The true answer was mixed. As benefit extensions ended (September 2021), the curve shifted partially inward, suggesting benefits played a role. But a significant rightward shift persisted, implicating occupational and geographic factors. By 2024–2025, the curve had stabilized in a position moderately right of the pre-2020 position, suggesting a mix of temporary and semi-permanent structural changes.

The Role of Recruitment and Search Effort

Employers’ behavior also shapes the curve. When labor is tight, some firms post vacancies as a precautionary measure—they don’t expect to fill them quickly but want to signal to the market that they’re hiring. This inflates the measured vacancy rate without a corresponding reduction in unemployment, shifting the curve out. Conversely, in recessions, firms may delay posting until they’re sure demand will stick, understating the true number of unfilled positions and pulling the curve inward.

Job search intensity matters too. If workers are less willing to search (because benefits are generous, or because remote work makes it easier to be selective), it takes longer to match them to vacancies. The matching function—a concept from labor economics—becomes less efficient, and the curve shifts out. Conversely, if workers are desperate and employers are aggressive, matching is fast, and the curve pulls inward.

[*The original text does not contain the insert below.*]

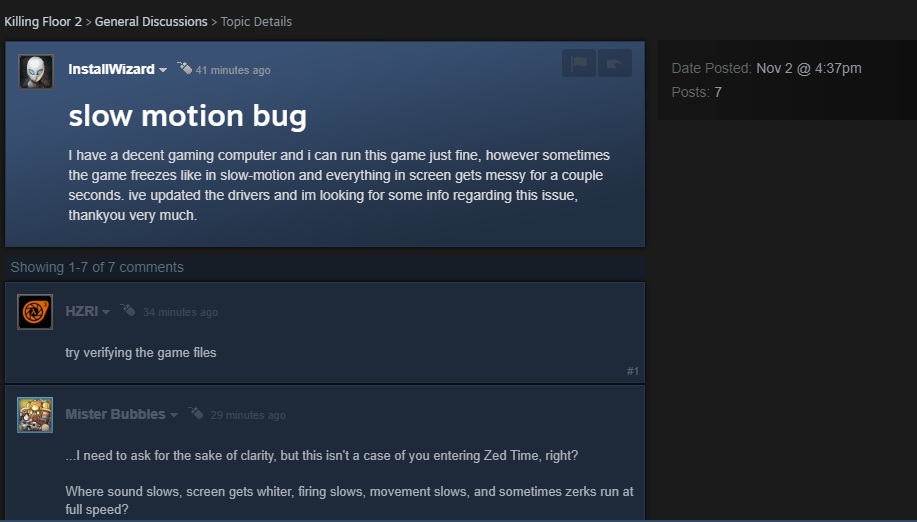Image resolution: width=917 pixels, height=522 pixels.
Task: Click Mister Bubbles' avatar image
Action: coord(35,415)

Quantifying Structural Unemployment

When the Beveridge curve shifts outward, economists estimate how much of current unemployment is structural (long-term mismatch) versus cyclical (temporary, from lack of demand). A large outward shift after a recession suggests that much of the job loss was structural—workers in the wrong place, with the wrong skills, for the new economy—and that aggregate demand stimulus alone won’t bring unemployment back to its pre-recession level.

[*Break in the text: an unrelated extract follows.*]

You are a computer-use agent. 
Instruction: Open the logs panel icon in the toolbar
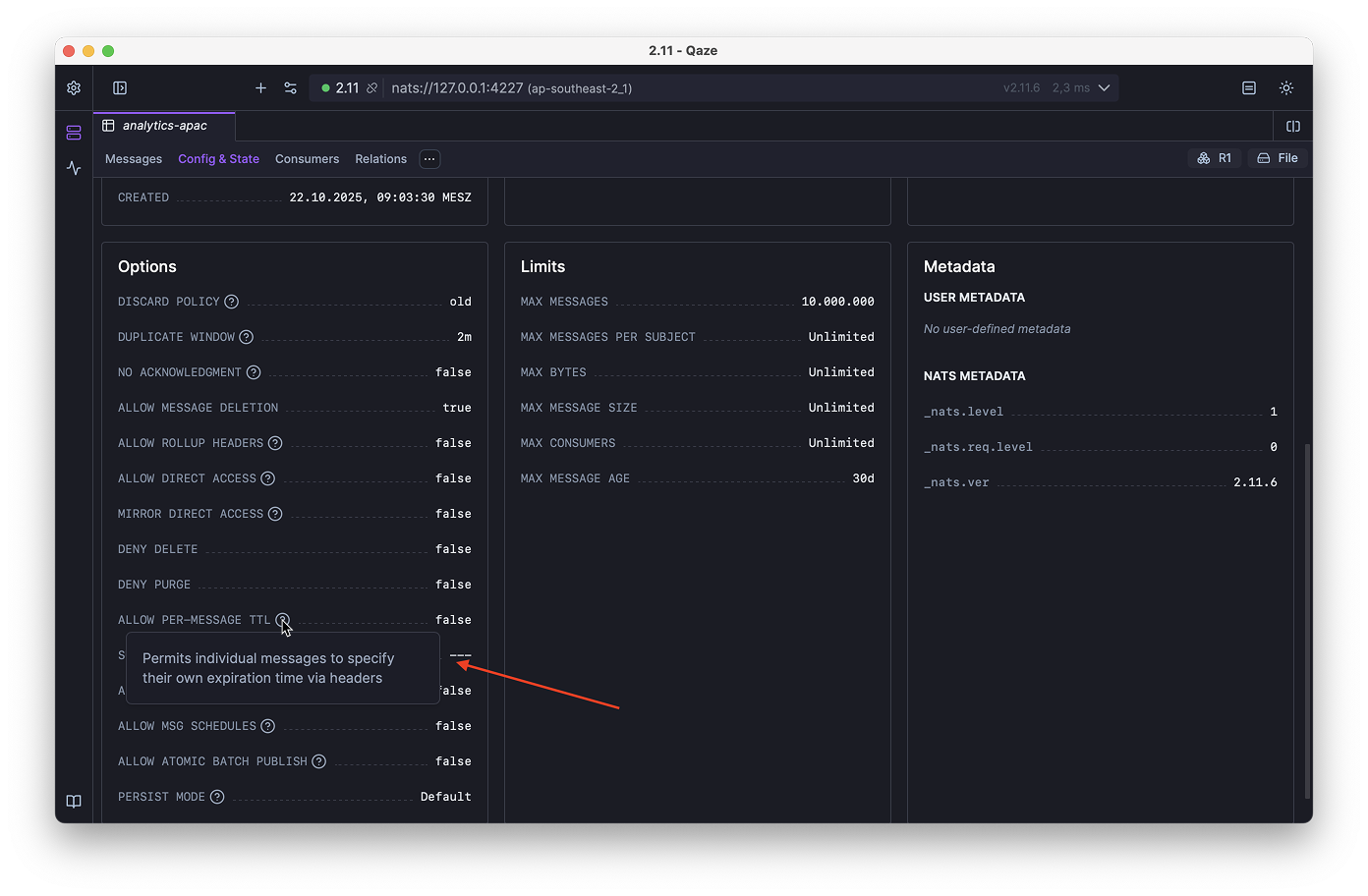click(x=1248, y=87)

This distinction matters for policy. If unemployment is cyclical, an injection of stimulus (through monetary or fiscal policy) will reduce it by increasing demand and job creation. If unemployment is structural, stimulus may overheat the economy, driving inflation, while leaving mismatched workers still jobless. The U.S. Federal Reserve watches the Beveridge curve closely for exactly this reason: a rightward shift suggests the natural rate of unemployment has risen, and pushing unemployment below it may just cause inflation without creating real gains in employment.